Osteosarcoma is a primary malignant tumor of cells of mesenchymal origin having ability of osteogenic differentiation. The low grade medullary variant is considered as a possible differential diagnosis in the present case. Clinical features include fast expansile growth with pain, paresthesia and tooth mobility. Radiographic appearance may be of a completely radiolucent, mixed or radiopaque lesion with ill defined borders with occasional root resorption and cortical breach due to its aggressive nature. Although the lesion in the present case had a very fast growth rate and also appeared as a radiopaque mass with ill defined borders on the panoramic view, the absence of any symptoms, root resorption, cortical breach or sunburst appearance ruled out its possibility. Moreover, on microscopic examination, the tumor cells showed no evidence of abnormal mitotic activity or pleomorphism [27–30].
Conclusion
Central osteoma in the maxillofacial region is a very rare presentation as evidenced by only 13 cases being reported in the literature worldwide, of which only five cases have been reported in the maxilla prior to the present case. Diagnosis of central osteomas of the maxillofacial region can be daunting task due to their unusual clinical and radiographic presentation.
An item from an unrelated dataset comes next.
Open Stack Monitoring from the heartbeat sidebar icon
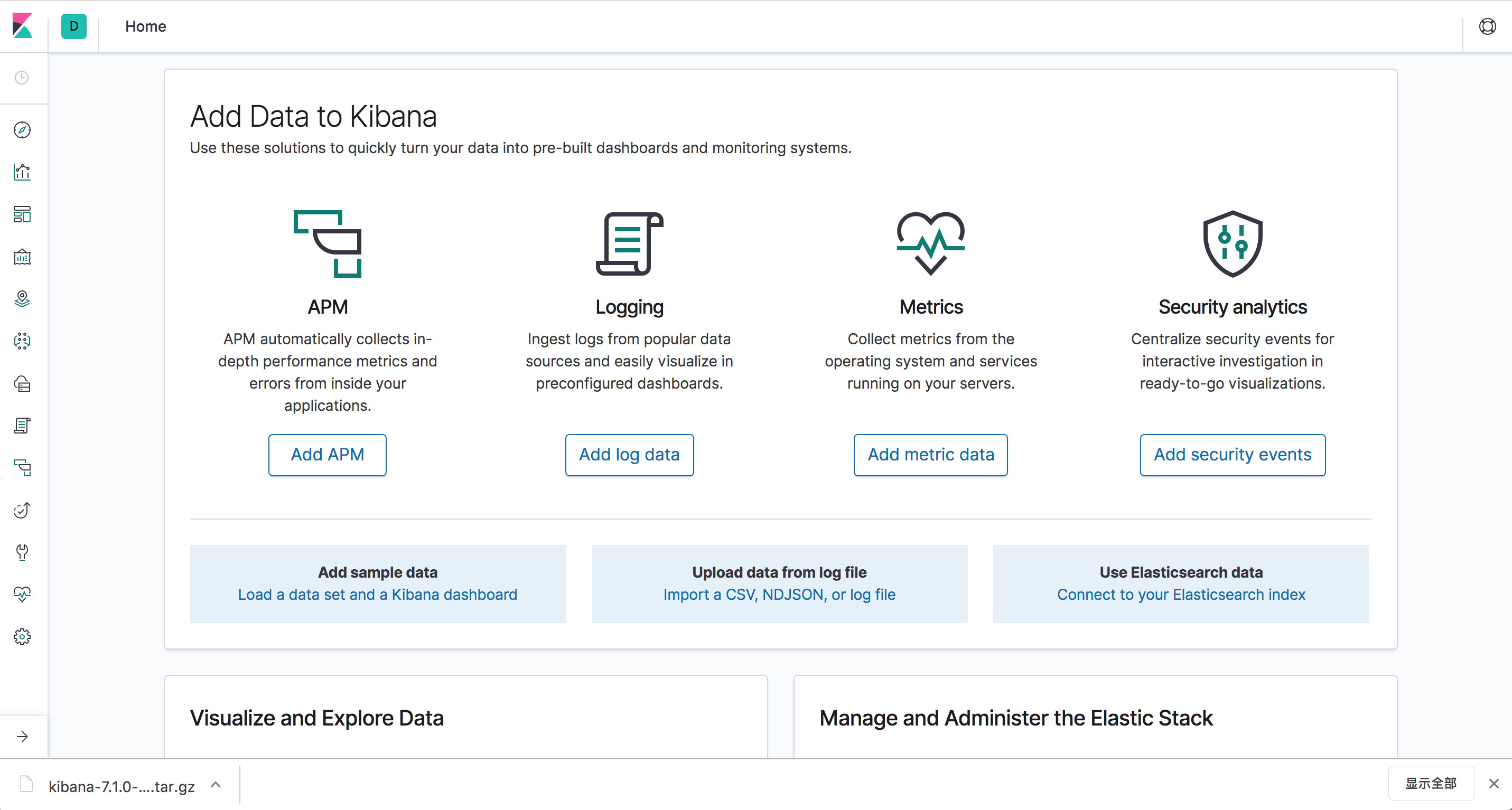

Moreover the earlier given hypotheses for the development of an osteoma might hold true for a peripheral variant but they do not explain the development of a central variant, as seen in the present case. Histology is not able to differentiate between a peripheral or a central variant as both show deposition of mature compact or cancellous bone. Thus the diagnosis of a central osteoma is truly based upon it’s growth characteristics, cortical expansion and tooth displacement if present in a dentulous region. The clinician must thus be well aware of this entity to include it as a differential diagnosis for lesions giving history and clinico-radiological presentation similar to the present case.
Compliance with Ethical Standards
Conflict of interest
There are no conflicts of interest declared by any other author.
Informed Consent
Informed consent taken from the patient.